# Extrait du texte
Non Cumul des Mandats

Du non-cumul des mandats au grand cumul des hypocrisies

 

Depuis quelques jours la question récurrente du non cumul des mandats agite le microcosme politique.

Les prises de positions de certains élus, l'avis du Conseil d'Etat prônant une application de cette mesure seulement en 2017 ont relancé la polémique.

Ce thème populaire chez les militants politiques de base et les électeurs français a été instrumentalisé en particulier par Martine Aubry et son équipe pour se créer une légitimité après son élection contestée et contestable comme première secrétaire du parti socialiste après le calamiteux Congrès de Reims. Le but étant aussi de se créer un espace de manœuvre au sein du parti en déstabilisant les éléphants d'alors.

Le point d'orgue de cette opération fut l'Université d'été de la Rochelle de 2009 où les militants présents ont plébiscité la mesure et Martine Aubry par une "standing ovation" interminable, en présence d'une brochette de hiérarques socialistes cumulards et atterrés.

# Données
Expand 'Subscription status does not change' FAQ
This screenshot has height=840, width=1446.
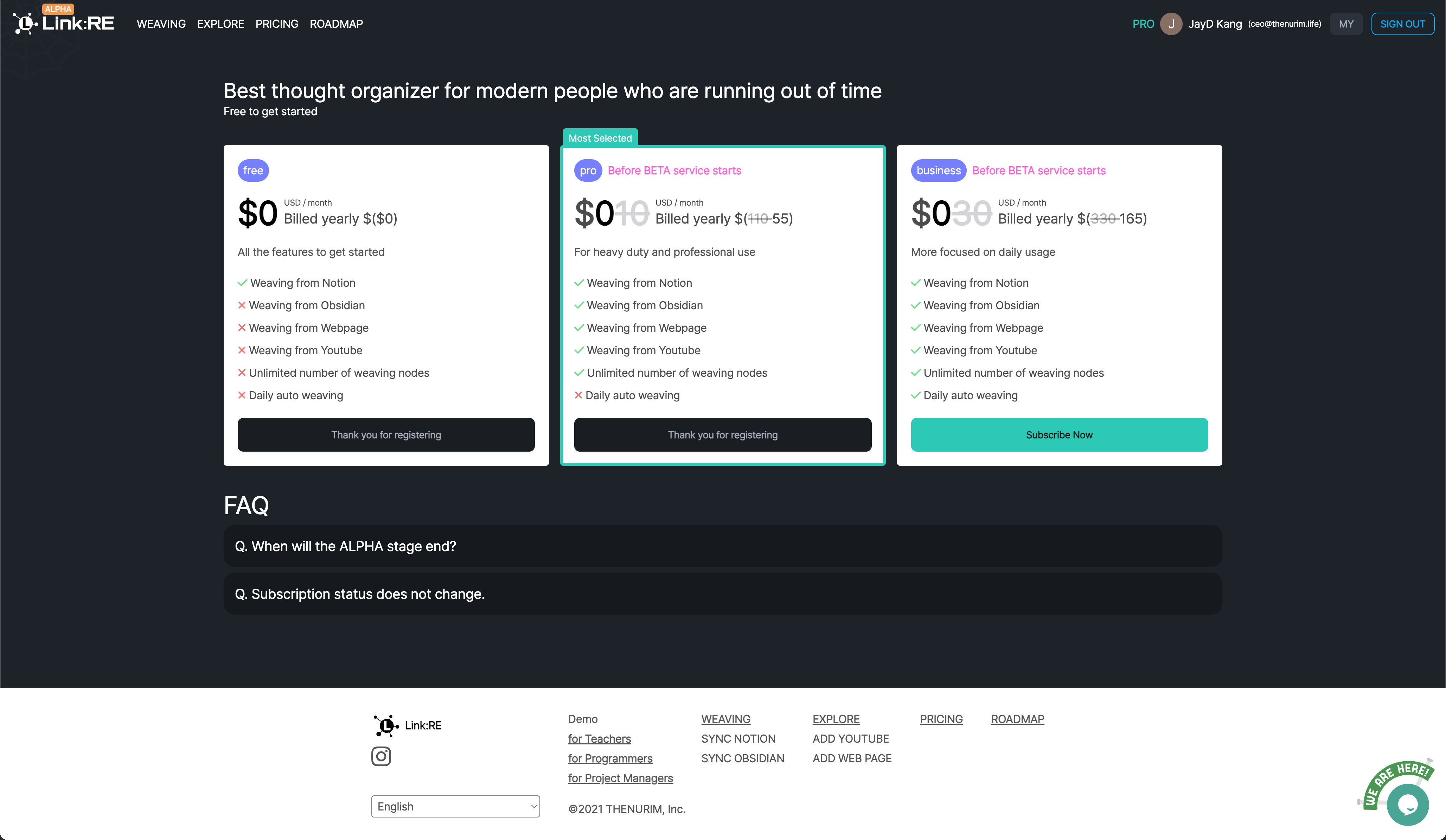722,593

# À faire
[1] Répondez à ces questions sur le texte sur le non-cumul des mandats :
(a) Quel organisme a conseillé d'appliquer la mesure seulement en 2017 ?
(b) Après quel congrès Martine Aubry a-t-elle été élue première secrétaire du parti socialiste ?
(c) Où et en quelle année a eu lieu le point d'orgue de l'opération ?
[2] Poursuivez le texte sur le non-cumul des mandats juste après sa dernière phrase.
Le matériel n'a rien à voir avec le texte sur le non-cumul des mandats.

# Réponses
[1]
(a) Le Conseil d'État.
(b) Le Congrès de Reims.
(c) À l'Université d'été de La Rochelle, en 2009.

[2]
Le non cumul des mandats est depuis un dogme de la pensée socialiste et le plus sûr moyen d'emporter l'enthousiasme d'une salle même avec un discours médiocre.

Ne vous méprenez pas sur mon propos ; je suis pour le non-cumul des mandats et tout particulièrement de celui des parlementaires, même si je ne suis pas un ayatollah de la mesure.

Ce qui m'interpelle aujourd'hui c'est la grande hypocrisie du plus grand nombre sur la volonté de la mettre réellement en œuvre.

De cette crainte, d'une crainte plus générale de ne pas voir se mettre en place la rénovation de mon parti le PS, en constatant la nouvelle glaciation voulue par les apparatchiks éternels, j'ai participé à la création d'un motion appelée "question de principes" qui visait à ne pas faire oublier les promesse de rénovation du PS mais bien au delà de la vie politique française.

Nous nous voulions les aiguillons de la rénovation.

Au vu de la situation actuelle nos craintes n'étaient pas vaines.

Les parlementaires qui avaient signé un courrier avant les législatives promettant de quitter leurs autres fonctions exécutives en cas de victoire, n'ont pas tenu leur engagement et font blocage au Sénat et à l'assemblée nationale.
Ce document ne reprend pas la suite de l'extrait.